Are you seeing unusual behaviour patterns emerging post lockdown? Adele Bates reflects on what she and other practitioners are witnessing, possible causes and solutions.
I’ve started and re-written this blog post a couple of times because it seems that every time I think I have found a pattern in the behaviour we are experiencing from our pupils… another school/pupil/interaction proves my pattern wrong!
Instead I want to summarise what I am seeing and working with, and explore whether the claim that behaviour is ‘out of control’ is a fair measurement – because the one thing that does seem to be a pattern, is that while each school has been heads-down-working-it-out, there’s been very little time to come up for breath and learn about how we are doing collectively.
There are many pupils who we feared would self-combust at the experiences they have been through in the past 18 months, and yet they have kept on going, found ways of adapting (sometimes without the help of staff) and have continued with academic learning throughout.
In some ways surprising, we have seen many pupils with SEMH or who have experienced Adverse Childhood Experiences (ACEs) shine. Their already existing resilience and history of necessary adaptation has meant that they can treat the pandemic as just another situation out of their control, which sadly they have known before.
There’s a growing concern around mental health difficulties; one of the signs we’re seeing is an increase in worrying and unusual behaviours.
One pattern I have observed is a negative change in the behaviour of more conscientious pupils – perhaps those who believed that exams were the be all and end all, and have seen that framework being pulled from underneath them, leaving little structure and a huge loss of faith.
I have supported parents in despair who, for the first time, have had the school contact them due to ‘challenging behaviour,’ refusal or worryingly concerns around self-harm, depression or other mental health issues.
Thanks to the stark categorisation and bias that can happen in our schools around behaviour, this leaves a fear of how the pupil is now being labelled, and therefore what kind of support they will be offered.
Of course there are many schools and alternative provisions that never closed at all. Working with one such school recently, whose curriculum provision is all based around life and functional skills with no exam component anyway, reported to me that the pupils just continued. They were re-arranged into bubbles, which caused some challenges around routine.
However, they found that it was harder for the staff to re-adjust than the pupils.
One of the most frequent patterns I have seen is schools for whom behaviour is usually not an issue, start to find out what it’s all about. The types of schools where even mentioning behaviour is more of a tick box exercise – the focus is always on the learning.
It can feel shameful if we’re ‘not coping’ – but until we can name that, we can do little to start re-building in a sustainable way.
In many of these settings there are an increasing number of pupils whose behaviour is becoming challenging. Alongside this, the staff working in these schools are unaccustomed to supporting behavioural needs and, being exhausted themselves, often fall back on reactionary and punitive strategies that escalate issues.
In the schools that I’m supporting, I’ve introduced concepts such as behaviour as communication, restorative practice and long term support and prevention, so that staff have tools to utilise and teams to support them moving forwards.

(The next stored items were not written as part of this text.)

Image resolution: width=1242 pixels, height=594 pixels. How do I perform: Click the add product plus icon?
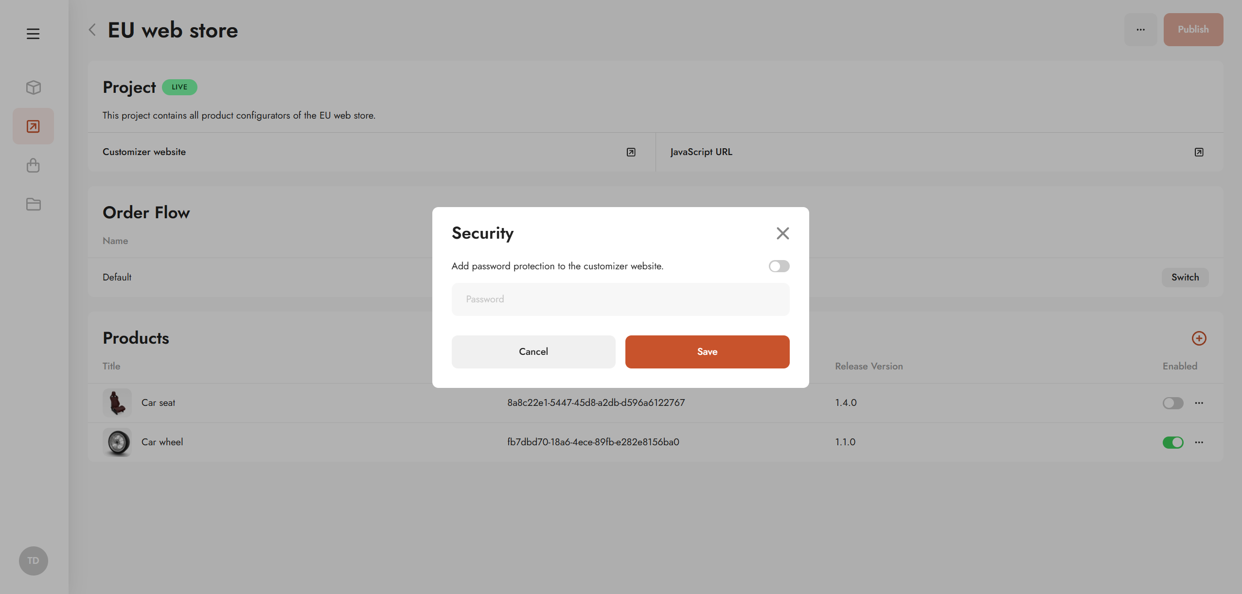pos(1199,338)
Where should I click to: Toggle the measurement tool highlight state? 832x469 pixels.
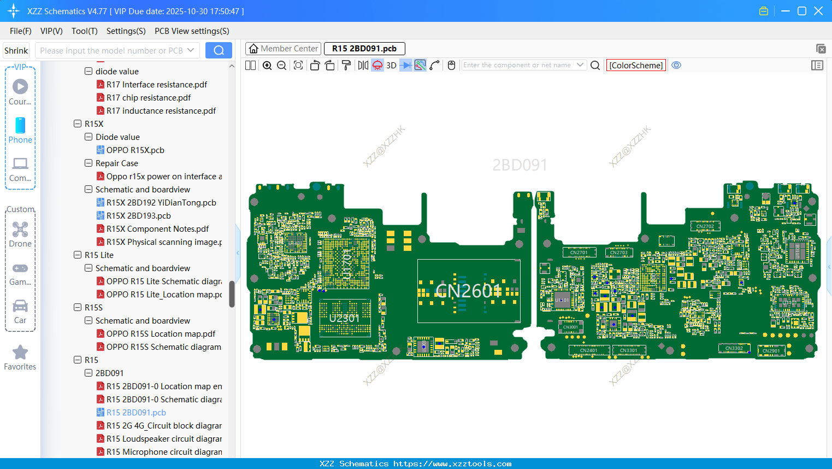point(377,65)
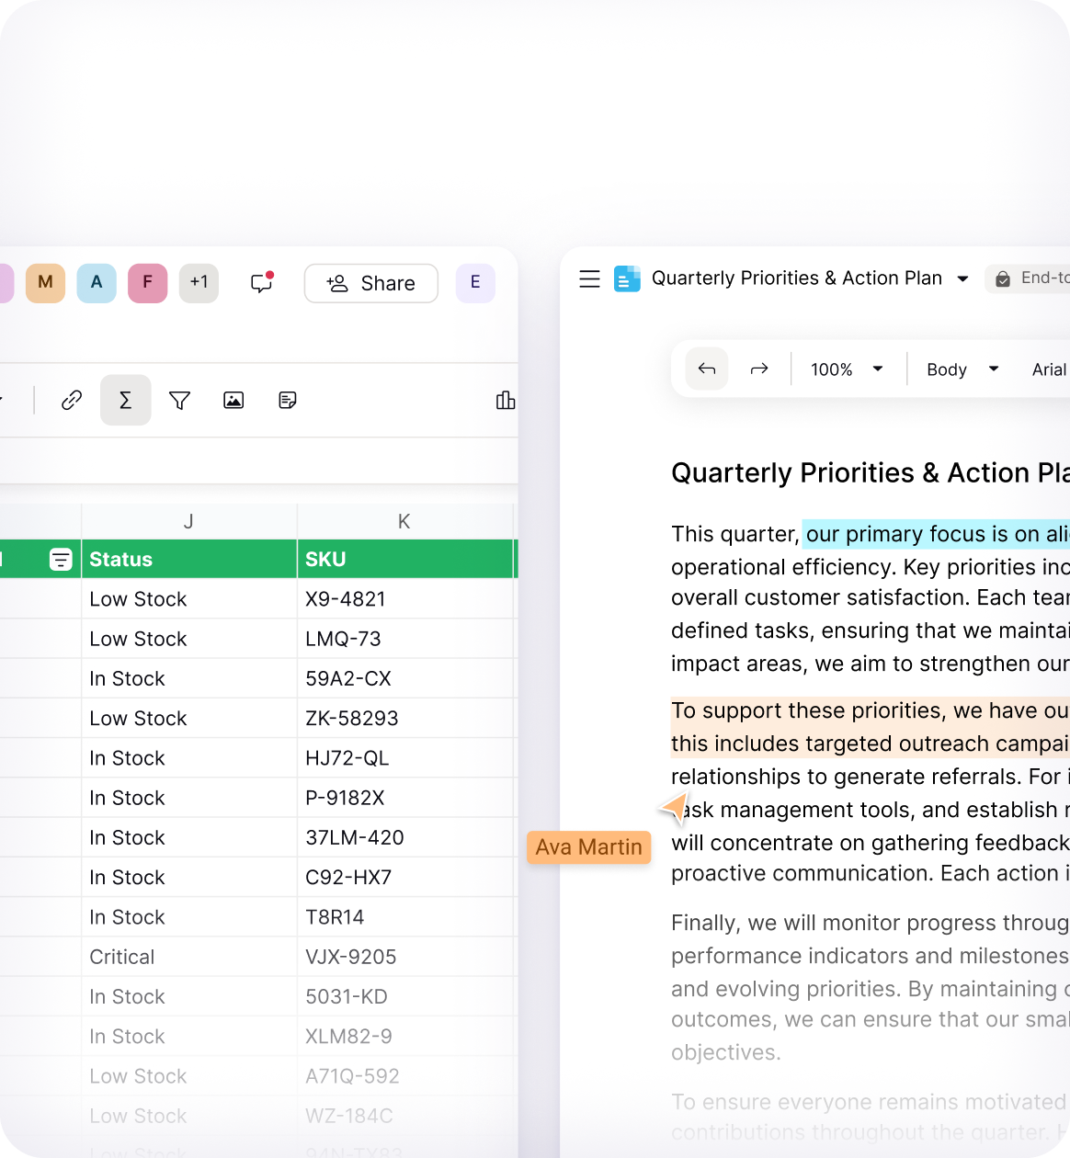The image size is (1070, 1158).
Task: Open the chart icon in toolbar
Action: [x=505, y=401]
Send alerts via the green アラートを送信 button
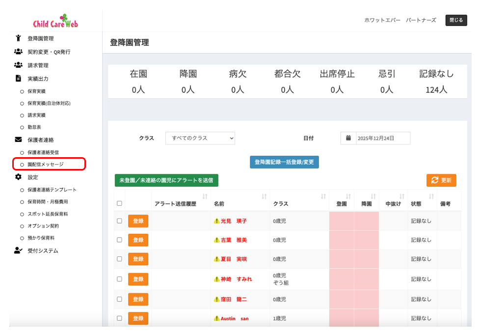Screen dimensions: 481x336 coord(167,180)
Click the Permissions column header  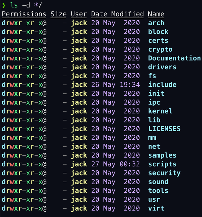coord(24,14)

Sadly, I have also been working in schools, usually ones with a particularly high number of pupils with an EHCP or diagnosed as SEMH, who have become completely destabilised.
In many cases, the suspicion is that alongside educational disruption, pupils have experienced additional trauma during the lockdown, but due to the challenges we now face with disclosures, we may not have concrete knowledge of this. The result is a pressure cooker of potentially violent and de-regulated pupils being supported, once again, by exhausted and anxious staff. The effects of Covid-19 feel long term.
At this stage, alongside our countdown to the end of term, I encourage us all to discuss behaviour with one another – across settings, age groups and learner types. One flailing headteacher I worked with in an alternative provision had not realised that some mainstreams had also been affected so negatively – just hearing that they were not alone in the experience provided some comfort. It can feel shameful if we’re ‘not coping’ – but until we can name that, we can do little to start re-building in a sustainable way.
If behaviour is ‘out of control’ we need to share together what is working in our classrooms, and support one another when it’s not. That way, slowly, we will find lasting solutions to the challenge of positively supporting our pupils’ behaviour – and therefore learning – for the long-term.